Four Years Later, Howard Dean Is Proven Right

November 10, 2008

Mac Zilber

Not so long ago, the future of the Democratic party was centrist Al Gore, centrist Joe Lieberman, centrist John Edwards, centrist Hillary Clinton, centrist Evan Bayh, centrist Mark Warner, and others. The “third way” was the only way, and to be branded as a liberal was a quick way to lose an election. In 2004, Howard Dean, the formerly centrist governor of Vermont, decided to run a campaign for president where he would represent the “Democratic Wing of the Democratic Party.” He relied on small donors from the internet to raise money, and wound up shattering the record for primary funds raised, getting contributions from over 250,000 different people, which, at the time, was unheard of. He became the favorite for the Democratic nomination, but ultimately lost because of an incident known as “The Dean Scream,” in which he yelled “Yeah!” in an enthusiastic way after a speech. The cable and broadcast news channels played the clip incessantly, and the end result was that Dean lost the New Hampshire primary, where he had been up by 30 points, and therefore lost any real chance of being the Democratic nominee. Two candidates who were considered more moderate (this may seem hard to believe, but John Edwards was considered a southern centrist in 2004) ended up being the presidential and Vice Presidential nominees. But Howard Dean wasn’t finished.

Howard Dean decided that he was going to become chairman of the Democratic national committee, and actually campaigned for the position. He was opposed by Harry Reid, Nancy Pelosi, and other Democratic big wigs, but ultimately won the chairmanship of the DNC over more centrist opponents. His early plans were to implement a “50-state plan,” in which the Democrats would build organizations in every single precinct in the country, regardless of the Democratic presence or lack thereof, and would raise money in the same way that Dean raised money; from hundreds of thousands of small donors. The big question, though was why such a strategy would work in 2008 when it didn’t work in 2004. The answer was Barack Obama.

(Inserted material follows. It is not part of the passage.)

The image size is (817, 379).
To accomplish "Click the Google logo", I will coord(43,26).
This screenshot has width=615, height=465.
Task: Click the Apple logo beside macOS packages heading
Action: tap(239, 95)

Obama’s 2008 campaign was conspicuously similar to Dean’s 2004 campaign. Both of them were running against the prohibitively favored Clinton establishment (if you remember, Lieberman was the favorite early in the 2004 campaign, Clinton was the favorite in the 2008 campaign). Both were lacking in experience and lacking in establishment support, but both got a big boost early on by a major endorsement by a prominent member of the establishment (Obama by Ted Kennedy, Dean by Al Gore). Both ran an anti-war campaign from the left side of the Democratic party, and both used grassroots support to raise record amounts of money from small donors. The difference was not only that Barack Obama was a superior politician to Dean, but that the Democratic party had changed over the three years that Howard Dean had been DNC chairman. The progressive wing of the Democratic party had become the mainstream Democratic party, and centrism was no longer considered the best way to win an election after the failures in 2000 and 2004. People were tired of technocrats and wanted a real Democrat, and they found it with Barack Obama.

I would argue, however, that this election does not mean that centrism is dead, so much as that the political center of this country has moved. The majority of the country supports universal health care, abortion rights, stem-cell research, stricter fuel efficiency, and preserving social security, while the majority of the country opposes the Iraq war and the Bush tax cuts. Most strikingly, for the first time in polling history, half of Americans support gay marriage, and more than half the country believes the government should be doing more, not less. All of this indicates that the country has moved to the left of where it was before on the ideological spectrum, and that Barack Obama, who was considered an “ideologue” by many pundits and conservative politicians, may represent what the new political center of the country is. How else do we explain the fact that Al Gore, John Edwards, and Hillary Clinton have moved from the center to the left while Joe Lieberman, who has essentially remained in the same place, has gone from a face of the Democratic party to being in consideration for ejection from the caucus? There is a new era of progressivism in our politics, and if the Republicans don’t realize that the country might want to elect Rockefeller Republicans, but is no longer fond of neocons, then they’re just going to have to sit around and wait for the country to change ideologically again.